Tamás Gyurkovics: Migraine

(excerpt)

“Did you say something, dad?” Judit asks. Spielmann sometimes has the feeling that Judit understands not only the words he utters, but also the thoughts flitting through his head. 

“Nothing, my dear. Play! And study. Dinner will be ready soon.” 

A vein throbs in Spielmann’s head. He starts pressing his hand to his forehead awkwardly, but he’s got more faith in Nitza’s thick, juicy stew. That it will help this bout pass too. Maybe I’m just hungry, he consoles himself, I haven’t had anything to eat since noon. His gaze slips to the newspaper in his lap. (…) Spielman never gets embroiled in political debates, but he agrees with Ben Gurion. The task of the young state is not to tear at its clothes and curse the Germans, but to build. And you need money to build. You need machines, raw materials, steel wire, coal, wood, and bricks, and three billion Deutschmarks is not the price of forgiveness, no, there is no talk of reparations here, the General is right about that. This is an installment plan. No, Spielmann rubbed his temples, no, that’s not right either. You use installment plans to pay off debts, and there was most certainly no talk of a loan here either. Besides, mere money had never been the issue. If it had been about money, then not a single hair on a single head of the Spielmans of Munkács should have been harmed. The seventy or eighty relatives, his father, his mother, Smúel, put together they hadn’t had enough wealth to their names to be worth sending trains for them, worth building and manning those enormous facilities, just for their sakes?

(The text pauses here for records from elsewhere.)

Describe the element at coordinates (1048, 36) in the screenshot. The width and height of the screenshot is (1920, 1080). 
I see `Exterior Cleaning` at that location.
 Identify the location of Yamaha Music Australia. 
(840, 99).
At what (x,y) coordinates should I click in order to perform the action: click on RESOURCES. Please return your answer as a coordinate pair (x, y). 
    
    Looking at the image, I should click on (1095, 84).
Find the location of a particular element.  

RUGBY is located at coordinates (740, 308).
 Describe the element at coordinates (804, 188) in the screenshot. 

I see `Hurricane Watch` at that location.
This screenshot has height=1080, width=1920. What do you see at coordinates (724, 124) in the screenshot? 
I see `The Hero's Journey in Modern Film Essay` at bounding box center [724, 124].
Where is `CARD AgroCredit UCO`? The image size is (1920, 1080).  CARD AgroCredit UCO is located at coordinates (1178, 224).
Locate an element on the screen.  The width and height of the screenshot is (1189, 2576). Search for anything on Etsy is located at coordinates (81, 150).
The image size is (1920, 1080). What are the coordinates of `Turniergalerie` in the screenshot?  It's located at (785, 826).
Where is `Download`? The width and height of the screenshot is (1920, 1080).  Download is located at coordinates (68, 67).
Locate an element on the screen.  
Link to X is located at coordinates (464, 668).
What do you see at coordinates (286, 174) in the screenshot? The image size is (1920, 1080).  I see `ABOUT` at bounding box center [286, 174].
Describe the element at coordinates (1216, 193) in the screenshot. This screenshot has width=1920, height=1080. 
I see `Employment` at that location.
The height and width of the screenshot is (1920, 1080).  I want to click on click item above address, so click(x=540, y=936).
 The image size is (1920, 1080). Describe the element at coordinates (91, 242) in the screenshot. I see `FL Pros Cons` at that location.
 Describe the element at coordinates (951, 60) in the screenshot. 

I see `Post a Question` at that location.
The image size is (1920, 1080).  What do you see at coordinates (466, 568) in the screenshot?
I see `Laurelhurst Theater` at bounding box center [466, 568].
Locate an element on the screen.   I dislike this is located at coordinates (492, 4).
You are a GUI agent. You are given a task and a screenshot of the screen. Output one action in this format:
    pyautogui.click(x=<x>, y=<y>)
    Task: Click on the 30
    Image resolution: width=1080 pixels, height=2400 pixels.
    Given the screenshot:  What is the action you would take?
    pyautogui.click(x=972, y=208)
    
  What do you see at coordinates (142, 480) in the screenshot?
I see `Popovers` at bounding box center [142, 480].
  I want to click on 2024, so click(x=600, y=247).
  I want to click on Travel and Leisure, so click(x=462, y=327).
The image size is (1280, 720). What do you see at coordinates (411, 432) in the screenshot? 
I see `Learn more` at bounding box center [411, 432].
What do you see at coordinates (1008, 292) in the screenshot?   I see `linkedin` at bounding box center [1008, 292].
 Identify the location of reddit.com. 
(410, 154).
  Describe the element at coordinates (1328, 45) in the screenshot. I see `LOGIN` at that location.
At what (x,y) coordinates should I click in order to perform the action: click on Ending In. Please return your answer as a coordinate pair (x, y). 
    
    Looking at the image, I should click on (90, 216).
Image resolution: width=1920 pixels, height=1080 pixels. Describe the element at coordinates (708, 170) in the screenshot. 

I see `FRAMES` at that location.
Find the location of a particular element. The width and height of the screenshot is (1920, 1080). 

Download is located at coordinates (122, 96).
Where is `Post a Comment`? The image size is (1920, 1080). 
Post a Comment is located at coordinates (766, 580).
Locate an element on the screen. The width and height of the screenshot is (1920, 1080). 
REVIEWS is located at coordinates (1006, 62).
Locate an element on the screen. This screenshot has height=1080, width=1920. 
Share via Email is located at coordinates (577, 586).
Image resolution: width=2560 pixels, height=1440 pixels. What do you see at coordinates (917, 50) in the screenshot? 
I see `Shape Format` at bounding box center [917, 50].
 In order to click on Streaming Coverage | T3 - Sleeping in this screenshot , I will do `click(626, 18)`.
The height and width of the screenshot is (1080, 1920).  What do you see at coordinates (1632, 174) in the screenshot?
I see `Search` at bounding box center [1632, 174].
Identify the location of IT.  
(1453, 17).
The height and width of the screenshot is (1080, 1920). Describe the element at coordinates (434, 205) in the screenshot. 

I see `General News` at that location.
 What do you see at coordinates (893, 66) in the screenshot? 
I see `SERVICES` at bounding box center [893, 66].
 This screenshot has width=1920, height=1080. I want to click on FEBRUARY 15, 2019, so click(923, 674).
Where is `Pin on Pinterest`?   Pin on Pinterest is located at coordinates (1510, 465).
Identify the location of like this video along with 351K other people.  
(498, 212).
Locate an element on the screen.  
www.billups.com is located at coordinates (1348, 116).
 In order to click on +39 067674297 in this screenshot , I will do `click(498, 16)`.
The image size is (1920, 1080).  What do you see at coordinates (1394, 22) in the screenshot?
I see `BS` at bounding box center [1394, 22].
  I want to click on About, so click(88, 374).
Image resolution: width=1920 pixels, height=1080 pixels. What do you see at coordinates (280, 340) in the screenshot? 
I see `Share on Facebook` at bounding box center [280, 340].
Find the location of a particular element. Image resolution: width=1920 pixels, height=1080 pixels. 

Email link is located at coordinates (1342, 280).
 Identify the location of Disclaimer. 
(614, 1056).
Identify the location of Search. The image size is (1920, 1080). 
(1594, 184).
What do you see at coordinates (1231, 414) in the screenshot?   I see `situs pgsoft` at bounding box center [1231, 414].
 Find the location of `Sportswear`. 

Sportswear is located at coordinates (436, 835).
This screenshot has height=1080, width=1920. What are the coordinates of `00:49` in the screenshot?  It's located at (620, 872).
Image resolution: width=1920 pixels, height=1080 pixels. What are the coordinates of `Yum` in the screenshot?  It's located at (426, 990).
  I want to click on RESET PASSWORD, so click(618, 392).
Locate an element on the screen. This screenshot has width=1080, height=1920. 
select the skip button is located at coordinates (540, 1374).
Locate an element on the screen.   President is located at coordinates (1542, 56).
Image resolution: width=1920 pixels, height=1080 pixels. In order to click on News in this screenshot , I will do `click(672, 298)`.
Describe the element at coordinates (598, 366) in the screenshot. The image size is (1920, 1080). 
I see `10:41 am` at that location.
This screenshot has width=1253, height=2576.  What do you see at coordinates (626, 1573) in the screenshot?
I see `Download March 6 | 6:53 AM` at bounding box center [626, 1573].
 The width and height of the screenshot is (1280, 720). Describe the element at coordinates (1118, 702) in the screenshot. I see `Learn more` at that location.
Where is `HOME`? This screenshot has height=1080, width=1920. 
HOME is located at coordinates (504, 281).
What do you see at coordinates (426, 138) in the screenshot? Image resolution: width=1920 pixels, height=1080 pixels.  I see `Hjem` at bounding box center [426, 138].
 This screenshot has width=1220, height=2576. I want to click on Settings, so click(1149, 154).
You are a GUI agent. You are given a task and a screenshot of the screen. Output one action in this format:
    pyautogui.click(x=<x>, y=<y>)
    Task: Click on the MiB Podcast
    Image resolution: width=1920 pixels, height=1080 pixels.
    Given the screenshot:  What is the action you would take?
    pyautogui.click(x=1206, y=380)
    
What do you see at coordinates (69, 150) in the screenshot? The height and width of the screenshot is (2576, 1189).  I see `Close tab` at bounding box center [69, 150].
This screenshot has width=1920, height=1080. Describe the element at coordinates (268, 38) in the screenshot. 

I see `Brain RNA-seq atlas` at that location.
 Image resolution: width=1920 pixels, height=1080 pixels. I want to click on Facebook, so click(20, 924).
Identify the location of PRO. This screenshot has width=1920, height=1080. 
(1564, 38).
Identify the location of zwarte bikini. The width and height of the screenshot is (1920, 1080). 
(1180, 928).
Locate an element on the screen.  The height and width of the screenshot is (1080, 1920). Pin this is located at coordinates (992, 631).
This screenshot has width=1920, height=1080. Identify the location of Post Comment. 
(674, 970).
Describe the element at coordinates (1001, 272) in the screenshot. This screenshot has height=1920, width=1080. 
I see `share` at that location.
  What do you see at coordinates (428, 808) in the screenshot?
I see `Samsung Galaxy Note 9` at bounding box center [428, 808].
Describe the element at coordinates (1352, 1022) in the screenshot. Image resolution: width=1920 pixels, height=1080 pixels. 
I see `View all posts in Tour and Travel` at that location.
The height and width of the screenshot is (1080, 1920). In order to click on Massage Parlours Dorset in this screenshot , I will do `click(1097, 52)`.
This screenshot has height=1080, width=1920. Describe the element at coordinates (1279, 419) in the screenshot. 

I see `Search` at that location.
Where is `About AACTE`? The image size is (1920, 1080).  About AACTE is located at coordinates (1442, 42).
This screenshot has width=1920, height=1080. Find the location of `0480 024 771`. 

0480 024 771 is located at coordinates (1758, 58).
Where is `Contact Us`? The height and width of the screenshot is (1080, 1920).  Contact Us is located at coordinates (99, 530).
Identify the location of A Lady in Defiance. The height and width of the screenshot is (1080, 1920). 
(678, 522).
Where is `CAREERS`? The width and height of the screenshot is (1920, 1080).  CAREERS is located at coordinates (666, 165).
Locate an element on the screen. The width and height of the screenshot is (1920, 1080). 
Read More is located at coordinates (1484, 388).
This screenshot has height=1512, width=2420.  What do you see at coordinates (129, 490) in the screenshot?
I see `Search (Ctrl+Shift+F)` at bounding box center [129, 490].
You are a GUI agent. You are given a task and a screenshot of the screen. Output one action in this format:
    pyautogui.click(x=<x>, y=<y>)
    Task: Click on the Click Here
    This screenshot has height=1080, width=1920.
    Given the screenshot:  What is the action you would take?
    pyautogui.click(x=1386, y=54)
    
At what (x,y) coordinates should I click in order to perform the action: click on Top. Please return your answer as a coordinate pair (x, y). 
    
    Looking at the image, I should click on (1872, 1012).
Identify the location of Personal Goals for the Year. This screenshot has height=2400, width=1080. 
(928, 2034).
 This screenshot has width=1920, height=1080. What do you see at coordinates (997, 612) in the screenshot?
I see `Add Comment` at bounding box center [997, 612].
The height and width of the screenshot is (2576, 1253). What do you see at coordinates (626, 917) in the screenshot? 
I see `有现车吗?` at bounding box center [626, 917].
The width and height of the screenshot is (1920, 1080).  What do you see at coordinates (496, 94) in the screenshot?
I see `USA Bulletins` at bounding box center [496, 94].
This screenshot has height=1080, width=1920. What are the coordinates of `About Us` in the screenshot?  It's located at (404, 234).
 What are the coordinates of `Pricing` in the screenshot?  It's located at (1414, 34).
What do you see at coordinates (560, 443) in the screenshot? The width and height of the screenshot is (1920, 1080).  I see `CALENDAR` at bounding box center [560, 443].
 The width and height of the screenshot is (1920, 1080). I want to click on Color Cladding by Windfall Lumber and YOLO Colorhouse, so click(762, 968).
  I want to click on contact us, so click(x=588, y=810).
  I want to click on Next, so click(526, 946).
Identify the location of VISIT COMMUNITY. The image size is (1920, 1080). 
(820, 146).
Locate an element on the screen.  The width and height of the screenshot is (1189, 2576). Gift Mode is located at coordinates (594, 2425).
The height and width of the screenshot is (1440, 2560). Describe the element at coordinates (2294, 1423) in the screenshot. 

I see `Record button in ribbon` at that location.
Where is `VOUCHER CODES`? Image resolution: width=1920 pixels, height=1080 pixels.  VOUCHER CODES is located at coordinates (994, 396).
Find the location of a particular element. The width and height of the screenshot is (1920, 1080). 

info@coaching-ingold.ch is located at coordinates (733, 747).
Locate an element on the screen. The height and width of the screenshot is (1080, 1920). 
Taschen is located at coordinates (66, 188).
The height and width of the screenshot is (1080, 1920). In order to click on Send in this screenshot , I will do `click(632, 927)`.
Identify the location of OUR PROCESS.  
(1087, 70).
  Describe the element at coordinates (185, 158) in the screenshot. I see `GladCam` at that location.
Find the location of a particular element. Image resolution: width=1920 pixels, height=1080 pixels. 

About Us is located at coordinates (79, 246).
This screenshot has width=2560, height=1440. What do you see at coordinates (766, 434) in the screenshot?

I’m an accountant. I understand numbers.

Smúel was his twin sister Magda’s son. My firstborn, as Magda still calls him. Spielmann often thinks of the boy. Perhaps because he resembled Yisrael, or, more precisely, his son resembles Smúel, since Smúel had been the older of the two. Still is the older of the two, he corrects himself. Yisrael was born yesterday, but Smúel had been in elementary school at the time. True, the distance between the two of them is continuously getting smaller. My son is growing like a toadstool, soon enough he’ll join the army, but Smúel will always be seven years old. He will never age, not a day.

When the doctor had learned that Spielman and Magda were twins, he had taken Spielmann’s sister out of the line. He put her next to Spielmann, but they were not allowed to speak. He pointed at Smúel and said, “the little boy,” those were his words, “will be better off with his grandmother.” He even stroked his face. Months had passed before Spielmann had seen his sister again. She seemed to have gone completely mad. She didn’t recognize him. Sometimes she mistook him for their father, sometimes for her dead son. After the liberation, though, when they saw each other again in Munkács, she was herself again. At least her mind, because her body had changed. She had a beard, and not just a little downy moustache, like many of the Sephardic women from the city, but a real beard. Little tufts of hair on her chin and cheeks. And her back was hunched and her skin splotched. Magda had become ugly, but only temporarily, because she slowly changed back, even if she was never quite the way she had been before the war. But she was more herself. She was even able to become a mother again, she just had had to leave that land. She and her husband Nahman had emigrated long before he and Nitza had. Spielmann had insisted on waiting in Prague for the declaration of the independent Jewish state. Everything has a logic of its own, he would say. You can’t emigrate to a country that doesn’t exist, you have to hold on to your passport, your citizenship until the very end! Well, Magda and Nahman, they had had no intention of holding on to anything. They had had enough of it all by ’47, the familiar houses with strangers living in them, the new borders, the new passports, the Soviets, the Slovaks, the Romanians, and the Hungarians too. (…) She had fled to Palestine on a Cyprian smuggling ship. They say that when she first set foot on Israeli soil, it was smack in front of a British patrol. (…) They had celebrated the foundation of the state here, Magda and Nahman, “and with a wine from Mount Carmel,” she always added, as if the wine produced here meant the fulfillment of the prophecy that promised this land to the people of Abraham, Isaac, and Jacob.

“Dinner!” Nitza shouted from the kitchen.

The head of the family takes his hands from his forehead. He knows that time has proven him right. What he sought when he emigrated this country has given him. Life here is not without its troubles or fears either, but it can be calculated more precisely. Here, there is even a sort of logic to the tension: Sabras against Oleks, those who had resisted against those who had survived, nationals against communists, Palestinians against Jews, and so on. This gives a regular swing of the pendulum to everyday life, at least until these conflicts break the familiar span of their swing, because then they make life here uncertain too.